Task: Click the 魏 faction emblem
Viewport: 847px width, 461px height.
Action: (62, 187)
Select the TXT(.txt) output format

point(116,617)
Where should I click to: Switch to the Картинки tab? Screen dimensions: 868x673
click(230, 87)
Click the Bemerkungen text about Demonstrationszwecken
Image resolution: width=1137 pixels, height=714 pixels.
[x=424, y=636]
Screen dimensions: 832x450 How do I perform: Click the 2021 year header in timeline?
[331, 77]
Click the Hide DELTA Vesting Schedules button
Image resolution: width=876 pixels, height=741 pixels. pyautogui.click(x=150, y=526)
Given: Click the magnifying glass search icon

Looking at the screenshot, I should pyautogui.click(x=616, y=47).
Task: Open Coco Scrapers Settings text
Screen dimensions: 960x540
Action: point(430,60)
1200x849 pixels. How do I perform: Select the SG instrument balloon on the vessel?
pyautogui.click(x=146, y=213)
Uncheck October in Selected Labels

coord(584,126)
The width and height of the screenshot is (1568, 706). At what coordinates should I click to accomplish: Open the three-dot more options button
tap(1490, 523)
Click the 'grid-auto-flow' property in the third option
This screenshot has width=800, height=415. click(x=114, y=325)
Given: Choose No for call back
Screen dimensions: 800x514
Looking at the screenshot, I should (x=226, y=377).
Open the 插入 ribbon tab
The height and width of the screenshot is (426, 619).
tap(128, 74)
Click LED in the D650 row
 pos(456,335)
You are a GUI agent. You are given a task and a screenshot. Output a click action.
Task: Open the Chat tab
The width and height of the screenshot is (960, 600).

========================

### TASK DIRECTIONS
The full listing should be reproduced exactly.

### TASK OUTPUT
Task: Click the 魏 faction emblem
Viewport: 847px width, 461px height.
Action: (62, 187)
Select the TXT(.txt) output format

point(116,617)
Where should I click to: Switch to the Картинки tab? Screen dimensions: 868x673
click(230, 87)
Click the Bemerkungen text about Demonstrationszwecken
Image resolution: width=1137 pixels, height=714 pixels.
[x=424, y=636]
Screen dimensions: 832x450 How do I perform: Click the 2021 year header in timeline?
[331, 77]
Click the Hide DELTA Vesting Schedules button
Image resolution: width=876 pixels, height=741 pixels. pyautogui.click(x=150, y=526)
Given: Click the magnifying glass search icon

Looking at the screenshot, I should pyautogui.click(x=616, y=47).
Task: Open Coco Scrapers Settings text
Screen dimensions: 960x540
Action: point(430,60)
1200x849 pixels. How do I perform: Select the SG instrument balloon on the vessel?
pyautogui.click(x=146, y=213)
Uncheck October in Selected Labels

coord(584,126)
The width and height of the screenshot is (1568, 706). At what coordinates should I click to accomplish: Open the three-dot more options button
tap(1490, 523)
Click the 'grid-auto-flow' property in the third option
This screenshot has width=800, height=415. click(x=114, y=325)
Given: Choose No for call back
Screen dimensions: 800x514
Looking at the screenshot, I should (x=226, y=377).
Open the 插入 ribbon tab
The height and width of the screenshot is (426, 619).
tap(128, 74)
Click LED in the D650 row
 pos(456,335)
You are a GUI agent. You are given a task and a screenshot. Output a click action.
Task: Open the Chat tab
The width and height of the screenshot is (960, 600).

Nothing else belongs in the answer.